Oktoberfest (September to October)
Oktoberfest is an aspirational holiday for Americans—why can’t we come up with a culturally-relevant month-long beer-and-accordion holiday? So it’s no wonder that in 2018, Oktoberfest emails had a 22.2 percent open rate—higher than any of the other non-traditional retail holidays featured in this article.
Spreadshirt, which makes custom products, used their Oktoberfest 2018 email blast to promote their beer mugs and other beer-related merchandise. (Culturally-sensitive disclaimer: Of course there’s more to Oktoberfest than just beer—that just happens to be one of the headlining attributes, and perhaps the best-known one in the U.S.)
Newegg, on the other hand, doesn’t have anything even remotely Oktoberfest-related in its electronics shop. But they still found a way to send a marketing email capitalizing on Oktoberfest by Photoshopping their products into a Bavarian field, adding the traditional blue-and-white checkerboard pattern and beer mugs toasting onto the screens, and randomly throwing a beer stein, hat, and pretzel into the image. You could replicate this technique for whatever you sell with a little bit of image editing–and since Oktoberfest emails have such high open rates, that effort could really pay worthwhile.
National Coffee Day (September 29th)
People love coffee almost as much as they love their dogs, so this is another good unofficial holiday to jump on. The stats back it up, too: In 2018, National Coffee Day marketing emails had the highest click-to-open rate of any of the non-traditional retail holidays at 23.9 percent click-to-open rate, turned that into a very good 6.9 percent conversion rate.

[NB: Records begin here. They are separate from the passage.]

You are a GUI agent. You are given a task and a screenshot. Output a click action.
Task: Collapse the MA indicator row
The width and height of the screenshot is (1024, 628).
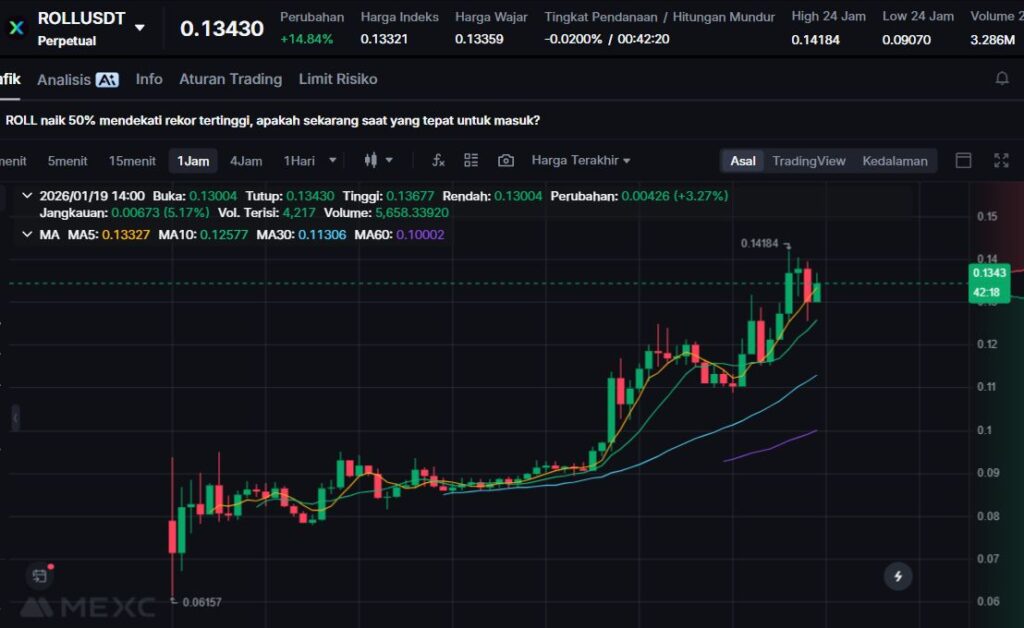click(x=26, y=234)
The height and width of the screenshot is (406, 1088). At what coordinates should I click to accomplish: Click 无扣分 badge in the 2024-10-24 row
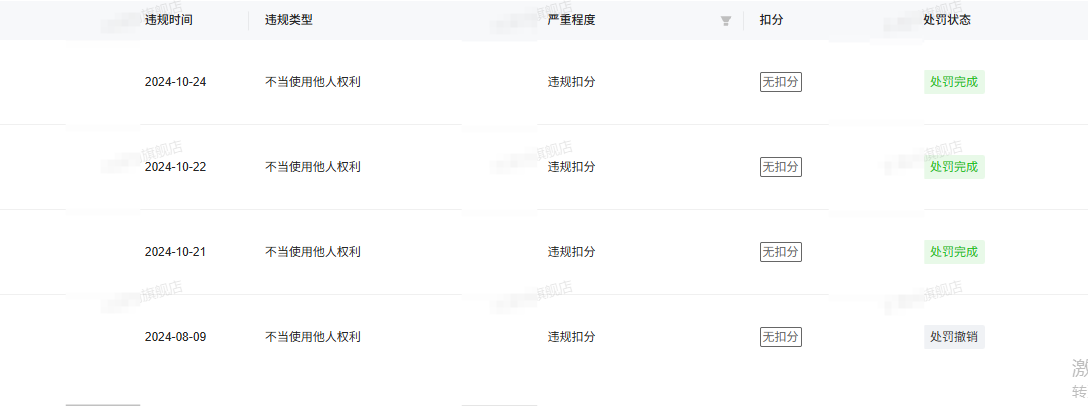[781, 82]
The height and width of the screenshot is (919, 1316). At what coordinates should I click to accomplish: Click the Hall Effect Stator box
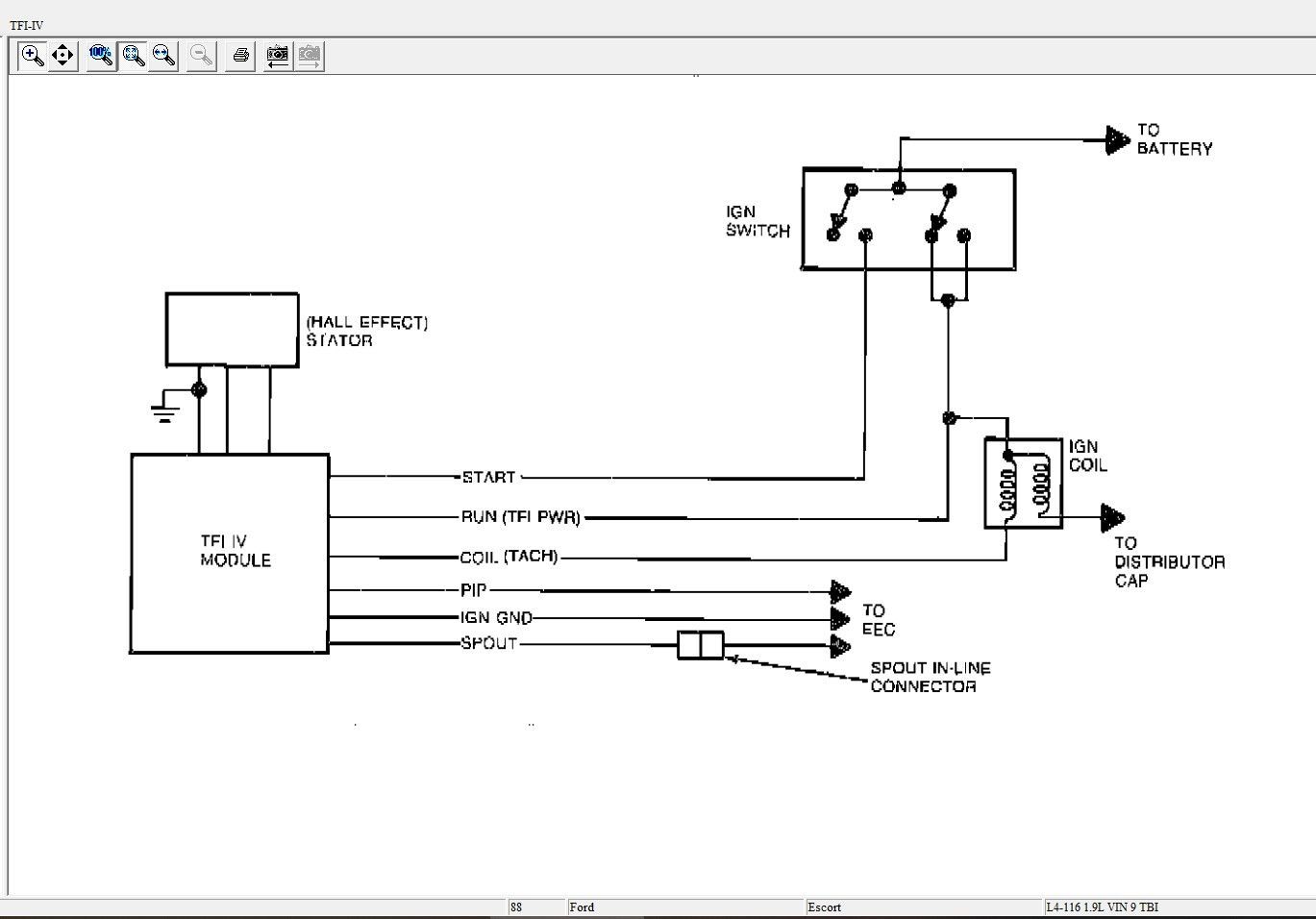point(232,330)
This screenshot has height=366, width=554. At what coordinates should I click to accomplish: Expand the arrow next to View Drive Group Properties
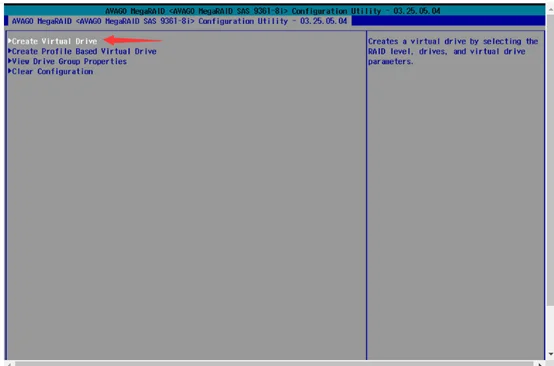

If you’re in the coffee business, you shouldn’t just get in on National Coffee Day–it’s also a time to bust out a serious offer, like Forto here giving away free six-packs of coffee with “no strings attached.” That shows you’re not just capitalizing on National Coffee Day, you’re celebrating it. Because people take coffee (and, perhaps by extension, the faux holiday ecosystem surrounding it) seriously.
Bare Minerals is in the makeup business, not the coffee business, but they still found a way to make a National Coffee Day email work. Between using a picture of a coffee mug, making some coffee puns in their copy, and focusing on coffee-colored makeup, this email feels like a natural fit for National Coffee Day–even though it’s from a company not selling anything close to coffee.
There are hundreds of holidays beyond Christmas and the other traditional retail holidays like Halloween and Valentine’s Day. And if you approach them right, they provide great marketing opportunities.
- They give you a trigger and a purpose for sending a marketing email.
- They give you a good opportunity to offer a sale.
- They give you a chance to be topical.
- And they give you an opportunity to show off your brand’s personality.
So when you’re putting together your email marketing calendar, it’s worth doing a deep dive into non-traditional retail holidays.
First off, find the holidays that are perfect fits for your brand.
After that, look for holidays you’d want to celebrate but are more “brand adjacent” than on the nose, and think of creative ways you can link your brand to those holidays. Just be careful not to take it too far, since a specious connection to a holiday could be a turn-off to your subscribers.